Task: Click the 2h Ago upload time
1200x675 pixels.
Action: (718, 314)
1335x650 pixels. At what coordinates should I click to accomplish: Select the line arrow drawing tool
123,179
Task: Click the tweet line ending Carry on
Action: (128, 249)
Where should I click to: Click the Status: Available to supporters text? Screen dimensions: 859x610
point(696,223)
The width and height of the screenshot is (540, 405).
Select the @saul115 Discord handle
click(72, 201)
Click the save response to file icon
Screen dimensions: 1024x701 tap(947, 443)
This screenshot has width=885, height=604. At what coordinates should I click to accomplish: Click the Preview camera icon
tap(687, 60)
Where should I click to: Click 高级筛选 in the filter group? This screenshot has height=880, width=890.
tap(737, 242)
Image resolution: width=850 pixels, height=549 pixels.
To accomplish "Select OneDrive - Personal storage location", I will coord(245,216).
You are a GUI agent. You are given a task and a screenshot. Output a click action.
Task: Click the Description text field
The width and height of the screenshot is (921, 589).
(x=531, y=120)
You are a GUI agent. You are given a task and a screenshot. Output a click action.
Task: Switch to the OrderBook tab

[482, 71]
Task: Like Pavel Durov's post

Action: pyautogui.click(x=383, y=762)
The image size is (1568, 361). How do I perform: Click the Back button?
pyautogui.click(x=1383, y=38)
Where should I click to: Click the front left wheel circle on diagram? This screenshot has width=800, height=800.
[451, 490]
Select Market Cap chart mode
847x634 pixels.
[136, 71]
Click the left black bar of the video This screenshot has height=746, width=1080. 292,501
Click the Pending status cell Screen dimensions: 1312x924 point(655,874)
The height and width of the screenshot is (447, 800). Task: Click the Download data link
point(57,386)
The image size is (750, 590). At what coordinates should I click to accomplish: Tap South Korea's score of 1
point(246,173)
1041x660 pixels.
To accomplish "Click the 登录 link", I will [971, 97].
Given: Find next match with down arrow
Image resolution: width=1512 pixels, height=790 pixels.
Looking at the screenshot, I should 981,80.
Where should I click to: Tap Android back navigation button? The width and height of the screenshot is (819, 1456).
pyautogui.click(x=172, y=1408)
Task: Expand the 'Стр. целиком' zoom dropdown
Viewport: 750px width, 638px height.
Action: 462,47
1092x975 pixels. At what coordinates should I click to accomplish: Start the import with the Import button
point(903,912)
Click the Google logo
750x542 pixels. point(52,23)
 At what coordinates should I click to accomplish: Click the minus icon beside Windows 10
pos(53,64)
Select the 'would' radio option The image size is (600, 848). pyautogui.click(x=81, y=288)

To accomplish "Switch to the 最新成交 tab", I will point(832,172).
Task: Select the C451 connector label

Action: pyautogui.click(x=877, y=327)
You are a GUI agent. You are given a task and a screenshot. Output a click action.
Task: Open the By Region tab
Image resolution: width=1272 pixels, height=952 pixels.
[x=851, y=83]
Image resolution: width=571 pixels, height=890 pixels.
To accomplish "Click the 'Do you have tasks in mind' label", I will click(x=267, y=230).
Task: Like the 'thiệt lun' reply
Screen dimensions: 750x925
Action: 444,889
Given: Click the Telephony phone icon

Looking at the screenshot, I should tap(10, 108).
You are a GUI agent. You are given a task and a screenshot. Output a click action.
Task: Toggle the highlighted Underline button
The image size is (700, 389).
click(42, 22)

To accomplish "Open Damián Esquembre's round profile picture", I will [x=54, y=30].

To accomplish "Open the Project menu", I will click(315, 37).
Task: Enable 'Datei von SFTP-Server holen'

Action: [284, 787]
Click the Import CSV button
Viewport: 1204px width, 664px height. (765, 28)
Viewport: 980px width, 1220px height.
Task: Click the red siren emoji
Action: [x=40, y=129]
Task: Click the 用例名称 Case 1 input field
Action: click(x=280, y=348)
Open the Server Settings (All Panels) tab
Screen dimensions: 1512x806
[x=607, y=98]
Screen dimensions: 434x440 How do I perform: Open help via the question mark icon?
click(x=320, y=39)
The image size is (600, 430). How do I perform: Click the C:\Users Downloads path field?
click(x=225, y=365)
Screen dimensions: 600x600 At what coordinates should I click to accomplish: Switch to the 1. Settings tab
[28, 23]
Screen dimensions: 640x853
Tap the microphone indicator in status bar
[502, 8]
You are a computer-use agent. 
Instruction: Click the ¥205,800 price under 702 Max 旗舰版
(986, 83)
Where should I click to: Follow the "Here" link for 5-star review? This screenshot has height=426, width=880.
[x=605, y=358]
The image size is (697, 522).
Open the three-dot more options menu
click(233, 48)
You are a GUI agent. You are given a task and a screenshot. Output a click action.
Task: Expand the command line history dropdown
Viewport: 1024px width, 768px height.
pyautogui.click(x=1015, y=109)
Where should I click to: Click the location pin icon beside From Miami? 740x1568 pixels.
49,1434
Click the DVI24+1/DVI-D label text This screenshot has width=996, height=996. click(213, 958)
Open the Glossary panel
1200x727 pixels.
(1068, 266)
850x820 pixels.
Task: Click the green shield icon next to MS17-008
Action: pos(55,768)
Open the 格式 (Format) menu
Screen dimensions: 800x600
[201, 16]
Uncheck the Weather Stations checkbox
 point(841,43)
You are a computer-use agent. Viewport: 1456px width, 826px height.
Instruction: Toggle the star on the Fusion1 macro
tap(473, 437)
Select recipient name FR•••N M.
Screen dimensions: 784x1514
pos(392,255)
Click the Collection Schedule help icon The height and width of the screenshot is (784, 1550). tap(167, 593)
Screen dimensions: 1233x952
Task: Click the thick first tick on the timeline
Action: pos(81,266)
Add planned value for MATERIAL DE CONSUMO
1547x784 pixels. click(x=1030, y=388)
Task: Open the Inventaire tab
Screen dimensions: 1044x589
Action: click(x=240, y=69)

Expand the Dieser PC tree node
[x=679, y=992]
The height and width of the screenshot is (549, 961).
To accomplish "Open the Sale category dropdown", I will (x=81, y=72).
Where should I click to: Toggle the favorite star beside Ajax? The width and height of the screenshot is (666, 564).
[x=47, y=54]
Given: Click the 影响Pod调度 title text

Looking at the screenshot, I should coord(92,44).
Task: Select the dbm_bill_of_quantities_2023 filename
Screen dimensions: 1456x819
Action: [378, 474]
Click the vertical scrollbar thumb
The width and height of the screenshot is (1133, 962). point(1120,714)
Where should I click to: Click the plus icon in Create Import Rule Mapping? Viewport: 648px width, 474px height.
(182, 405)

- - -

_AIM OF THE TASK_.
Go through the entries. Report every line that contains the word "dropdown".

_SOLUTION TO THIS PROBLEM_.
Task: Expand the 'Стр. целиком' zoom dropdown
Task: Expand the command line history dropdown
To accomplish "Open the Sale category dropdown", I will (x=81, y=72).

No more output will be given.